> **WHAT IS REQUIRED**: Determine how many lines in the records include "will". Write the number and nothing more.
RECORD EXTRACTS: Begin
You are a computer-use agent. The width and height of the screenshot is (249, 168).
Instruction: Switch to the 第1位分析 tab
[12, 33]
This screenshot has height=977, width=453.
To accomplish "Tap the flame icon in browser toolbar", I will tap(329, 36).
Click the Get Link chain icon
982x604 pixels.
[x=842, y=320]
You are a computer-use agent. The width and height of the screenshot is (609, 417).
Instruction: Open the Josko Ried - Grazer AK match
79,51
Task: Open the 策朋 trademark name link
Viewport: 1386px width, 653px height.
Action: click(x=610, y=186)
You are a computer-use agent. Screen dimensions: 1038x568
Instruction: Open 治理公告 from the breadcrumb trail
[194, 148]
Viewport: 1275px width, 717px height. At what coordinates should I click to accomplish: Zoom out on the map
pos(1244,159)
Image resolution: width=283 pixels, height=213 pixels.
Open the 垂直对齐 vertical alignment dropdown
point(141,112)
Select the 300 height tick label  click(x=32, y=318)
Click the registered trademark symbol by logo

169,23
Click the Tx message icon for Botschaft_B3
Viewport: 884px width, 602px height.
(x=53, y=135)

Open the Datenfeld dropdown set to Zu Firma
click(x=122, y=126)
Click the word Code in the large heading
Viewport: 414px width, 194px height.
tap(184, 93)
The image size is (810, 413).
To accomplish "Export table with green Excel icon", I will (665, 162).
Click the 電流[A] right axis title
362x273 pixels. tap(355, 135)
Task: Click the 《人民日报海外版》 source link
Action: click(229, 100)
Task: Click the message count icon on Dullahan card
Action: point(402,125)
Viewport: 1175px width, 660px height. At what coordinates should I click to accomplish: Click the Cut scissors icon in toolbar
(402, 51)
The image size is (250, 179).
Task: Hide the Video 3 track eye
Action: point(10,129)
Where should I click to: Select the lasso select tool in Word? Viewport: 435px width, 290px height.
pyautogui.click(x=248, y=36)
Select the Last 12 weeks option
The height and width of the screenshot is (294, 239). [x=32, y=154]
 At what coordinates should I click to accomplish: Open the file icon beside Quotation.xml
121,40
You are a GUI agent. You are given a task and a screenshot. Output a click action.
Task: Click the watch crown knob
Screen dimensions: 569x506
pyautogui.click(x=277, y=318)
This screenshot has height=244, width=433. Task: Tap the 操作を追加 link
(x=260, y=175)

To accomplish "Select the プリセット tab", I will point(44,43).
RECORD EXTRACTS: End
> **ANSWER SECTION**: 3